Joe Strummer deixou uma vasta legião de ''órfãos'' em todo o mundo. O ex-líder da banda The Clash morreu em sua casa no último domingo. Até o fechamento da edição, a causa não havia sido divulgada.
Ele tinha 50 anos. Morava com a mulher e filhos em Broomfield, na Grã-Bretanha. O músico foi um dos protagonistas do movimento punk, que sacudiu a Inglaterra e depois o mundo na segunda metade dos anos 70. Com o The Clash, tornou-se uma espécie de consciência social da juventude britânica lançando álbuns fundamentais como ''London Calling'' e ''Sandinista''.
A banda, a mais politizada da época, foi também a mais inquieta musicalmente da corrente incorporando ska, reggae e rockabilly à cartilha dos três acordes.

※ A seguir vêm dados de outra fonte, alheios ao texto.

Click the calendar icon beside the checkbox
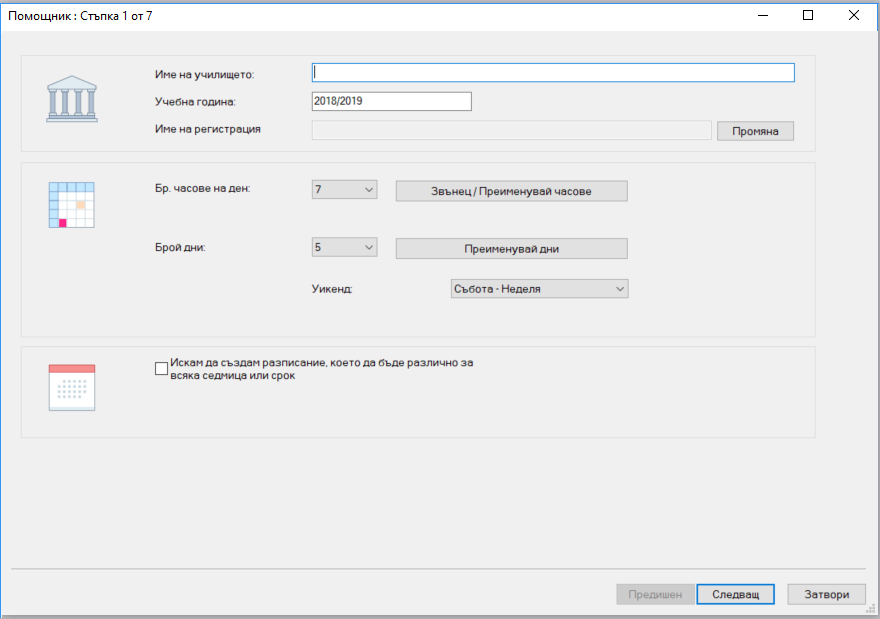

Com a dissolução do grupo, em 1989, Strummer seguiu uma trajetória errática compondo trilhas sonoras e enveredando até como ator de cinema em filmes de Alex Cox e Aki Kaurismaki.
Nos últimos anos, estabilizou-se à frente da banda Los Mescaleros gravando os álbuns ''Rock, Art & The X-Ray Style'' e ''Global a Go-Go''. Há poucos dias, ele havia anunciado que participaria de um show no dia 2 de fevereiro de 2003, na Ilha de Robben, na África do Sul, em homenagem a Nelson Mandela. Na ocasião, cantaria uma música sobre o líder negro, composta em parceria com Bono Vox (do U2) e Dave Stewart (ex-Eurythmics).
Os três subiriam juntos no palco. O show cuja renda será destinada a vítimas da Aids e do vírus HIV será realizado no interior da prisão (hoje tombada como patrimônio da humanidade) no qual Mandela permaneceu 18 dos 27 anos em que esteve encarcerado. Também recentemente, rumores davam conta de que Strummer voltaria a se reunir com os demais integrantes originais para um retorno do The Clash em 2003.
Agora, os rumores se dissolvem com a morte do guitarrista, que deixa o mundo para se juntar a outros ícones do punk rock como o amigo Joey Ramone, vocalista dos Ramones, falecido no ano passado.